I am often asked the question about WHICH Microsoft technology to use when integrating systems, and it’s a very relevant question, as there are so many different technologies. The good news is that each does have its’ place – there is some overlap, and most of these can be shoehorned to do the other roles, but for the most part, it’s fairly clearcut.
First, a list of the technologies
Custom SOA Integration. Not an integration technology, you’re writing code….
“Online” integration, especially mobile
Message Queuing – high performance integration
Complex Event Processing
Of these, I have implemented a production version of all SSIS, SyncFramework, Service Broker, and dabbled in WCF during my dev. I’m currently prototyping a StreamInsight application, and I have never seen BizTalk.
So let’s start with what I’m not really familiar with, not co-incidentally the technologies not provided as part of the SQL stack.
BizTalk is a real-time, service integration. Do your apps talk to each other in a realtime manner? Are the data loads small? Do they need to go via HTTP? You may need BizTalk, but I have no idea how it helps you over coding a web service. But I’m sure it’s great. WCF of course will also give you options to use MSMQ as your comms channel, and the WCF over MSMQ vs Service Broker is one of the discussions that has real merit.

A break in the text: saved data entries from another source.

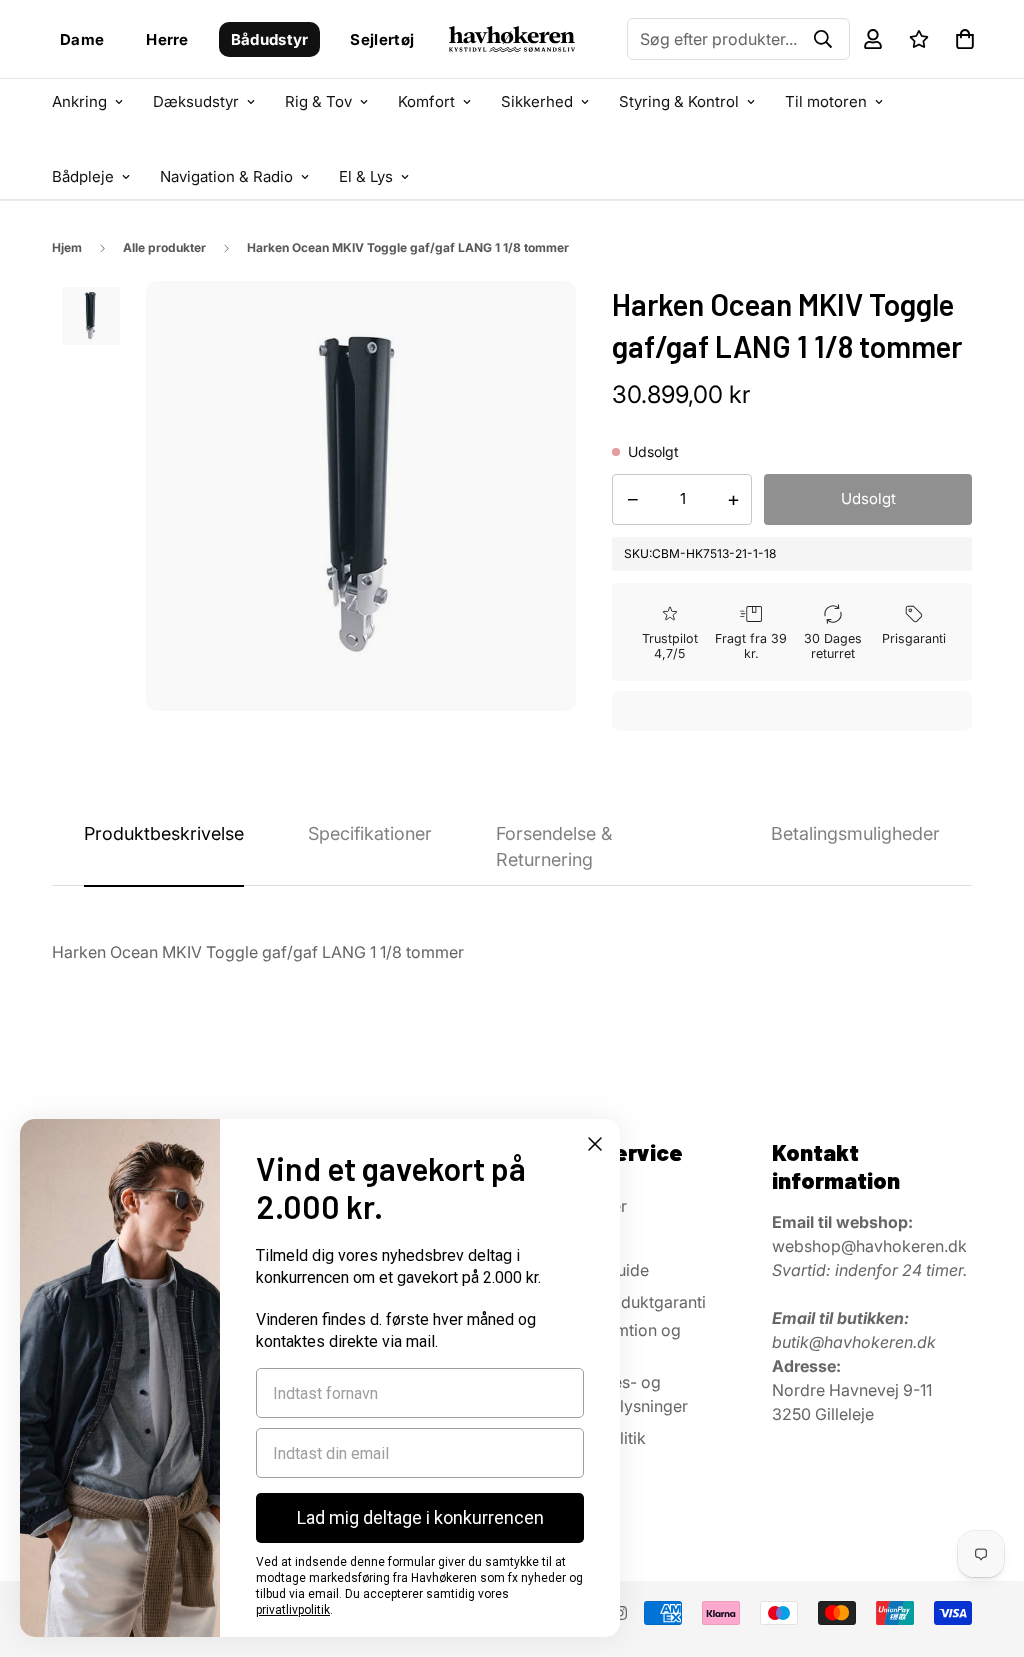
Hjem (67, 247)
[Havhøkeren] (512, 39)
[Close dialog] (595, 1144)
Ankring (79, 101)
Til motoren (826, 101)
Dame (82, 39)
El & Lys (366, 176)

The choice, as I see is it, needs to be based on whether the channels will be consumed at a data layer or an application layer. If processing and actions are going to occur from the messages directly, then WCF/MSMQ is the correct channel. However, if the messages are going to be used in conjunction with other data, then Service Broker may be a better choice. But more on service broker soon.
SQL Server Integration Services, the successor to DTS, is the most used and most widely known of the Microsoft integration stack.
I have most commonly encountered it in loading data warehouses, in an ETL (Extract/Transform/Load) capacity, and this is its’ ideal scenario. Large data loads, relatively homogenous data (i.e. the structure does not change frequently), typically loading from flat files or databases, and definitively loading INTO databases, and more rarely, flat files.
While SSIS does support web services to some extent, it is not designed for this. It does include a “Script task” that lets you do anything you can do in C# or VB.NET (including loading custom assemblies), and this is typically how I query web services from SSIS.
SSIS provides a large array of data sources, and even more transforms, including various lookups, fuzzy matching, deduplication, and other tools, and is even more extended by third party tools. Notification of load status using email, SMS, web service call and other methods are all supported.
What it is NOT suited for is any type of real time integration, or integration with data sources whose structure is dynamic. Also, in most use cases, it is a one-way integration, although of course, one could implement both directions.
Skill Pre-Requisites: T-SQL, SSIS
Overlaps: Not really
Example Application: Data Warehouse, Scheduled Integration between OLTP systems
Microsoft Sync Framework is designed for distributed and occasionally connected application architecture.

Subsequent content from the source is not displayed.